People say that it’s nobody’s business if they have high blood pressure, take Prozac, or have had a sexually transmitted disease. Unfortunately, too many people make it their business to find out.
More and more organizations are checking your records to find out if you have a recurring disease, have had psychological counseling, or just to find out what pharmaceutical drugs you are taking. This list includes insurers, health maintenance organizations, drug manufacturers, researchers, and marketers.
Secretary of Health and Human Services, Donna Shalala agrees that "Every day our private health information is being shared." In fact, the American Health Information Management Association confirms that 17 outside organizations typically have access to a person’s hospital records. One association’s publication explains that some 150 persons (from nurses to X-ray technicians to billing clerks) have ready access to patient records.
The result? Nearly anyone can access your records. For example, executives at more than a third of the Fortune 500 companies scan their employees’ medical records before making hiring, firing, and promotion decisions. Life insurers use data on clients’ genetic backgrounds to drop coverage and reject applicants. Internet information brokers sell individuals’ complete medical file to any interested person with a computer and cash, including lawyers, detectives, political and business foes.

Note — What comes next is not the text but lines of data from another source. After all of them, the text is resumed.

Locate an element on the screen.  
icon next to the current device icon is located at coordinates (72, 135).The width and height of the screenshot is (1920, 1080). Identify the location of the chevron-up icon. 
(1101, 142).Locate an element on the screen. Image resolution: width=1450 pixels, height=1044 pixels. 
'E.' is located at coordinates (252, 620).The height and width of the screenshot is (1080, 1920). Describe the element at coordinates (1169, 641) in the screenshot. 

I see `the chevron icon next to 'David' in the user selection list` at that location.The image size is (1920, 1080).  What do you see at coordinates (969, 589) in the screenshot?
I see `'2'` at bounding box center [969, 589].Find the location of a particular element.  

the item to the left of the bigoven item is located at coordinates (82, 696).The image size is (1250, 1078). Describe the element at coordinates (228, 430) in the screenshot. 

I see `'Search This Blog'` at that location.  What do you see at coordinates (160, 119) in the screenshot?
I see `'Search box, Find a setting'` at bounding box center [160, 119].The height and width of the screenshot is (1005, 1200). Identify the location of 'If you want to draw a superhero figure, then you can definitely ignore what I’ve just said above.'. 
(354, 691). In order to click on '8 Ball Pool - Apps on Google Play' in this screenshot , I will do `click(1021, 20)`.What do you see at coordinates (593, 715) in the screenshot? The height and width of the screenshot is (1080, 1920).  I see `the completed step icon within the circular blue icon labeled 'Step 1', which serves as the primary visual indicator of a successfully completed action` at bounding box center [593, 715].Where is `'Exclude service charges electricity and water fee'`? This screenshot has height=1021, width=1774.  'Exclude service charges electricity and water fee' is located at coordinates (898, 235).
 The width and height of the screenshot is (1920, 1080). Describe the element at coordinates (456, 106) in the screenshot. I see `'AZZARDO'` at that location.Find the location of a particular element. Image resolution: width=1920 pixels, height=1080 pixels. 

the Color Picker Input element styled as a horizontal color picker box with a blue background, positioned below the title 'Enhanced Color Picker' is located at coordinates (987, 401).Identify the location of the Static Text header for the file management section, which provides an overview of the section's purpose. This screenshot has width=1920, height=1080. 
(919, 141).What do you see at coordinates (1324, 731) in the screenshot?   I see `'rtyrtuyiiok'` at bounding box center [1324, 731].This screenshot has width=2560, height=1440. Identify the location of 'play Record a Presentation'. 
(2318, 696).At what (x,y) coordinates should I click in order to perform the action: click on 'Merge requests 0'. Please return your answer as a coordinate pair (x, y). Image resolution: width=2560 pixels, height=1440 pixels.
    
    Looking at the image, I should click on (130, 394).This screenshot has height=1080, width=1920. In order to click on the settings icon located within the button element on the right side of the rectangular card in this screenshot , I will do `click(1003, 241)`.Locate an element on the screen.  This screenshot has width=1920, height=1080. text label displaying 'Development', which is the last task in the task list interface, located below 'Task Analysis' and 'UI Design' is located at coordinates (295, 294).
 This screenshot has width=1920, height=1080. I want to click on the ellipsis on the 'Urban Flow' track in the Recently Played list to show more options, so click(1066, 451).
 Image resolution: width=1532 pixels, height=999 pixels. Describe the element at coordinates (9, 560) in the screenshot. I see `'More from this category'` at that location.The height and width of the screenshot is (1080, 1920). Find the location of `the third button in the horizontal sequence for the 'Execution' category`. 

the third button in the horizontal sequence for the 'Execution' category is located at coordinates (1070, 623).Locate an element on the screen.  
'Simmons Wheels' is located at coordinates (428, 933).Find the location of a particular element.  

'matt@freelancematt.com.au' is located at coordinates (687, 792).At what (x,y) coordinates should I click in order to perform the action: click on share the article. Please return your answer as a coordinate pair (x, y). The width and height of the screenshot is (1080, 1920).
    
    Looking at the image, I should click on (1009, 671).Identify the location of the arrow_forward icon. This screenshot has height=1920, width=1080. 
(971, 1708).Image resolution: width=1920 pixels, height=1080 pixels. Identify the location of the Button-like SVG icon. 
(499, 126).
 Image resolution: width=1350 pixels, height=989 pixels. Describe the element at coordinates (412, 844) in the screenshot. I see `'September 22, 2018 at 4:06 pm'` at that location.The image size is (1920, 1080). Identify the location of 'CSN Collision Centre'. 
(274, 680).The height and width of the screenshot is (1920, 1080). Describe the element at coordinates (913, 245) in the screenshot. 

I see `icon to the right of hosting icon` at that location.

Back in 1996, Congress responded to this invasion of privacy by stipulating that unless Congress passed a law governing medical disclosure by August 21 of this year, the secretary of health and human services must issue rules by February 21, 2000. The congressional logjam that resulted now appears to put the ball in the secretary’s court.
Patient privacy is becoming a big issue as we move into the 21st century. If Congress doesn’t protect our privacy, it’s time for the federal bureaucracy to do so.
I’m Kerby Anderson of Probe Ministries, and that’s my opinion.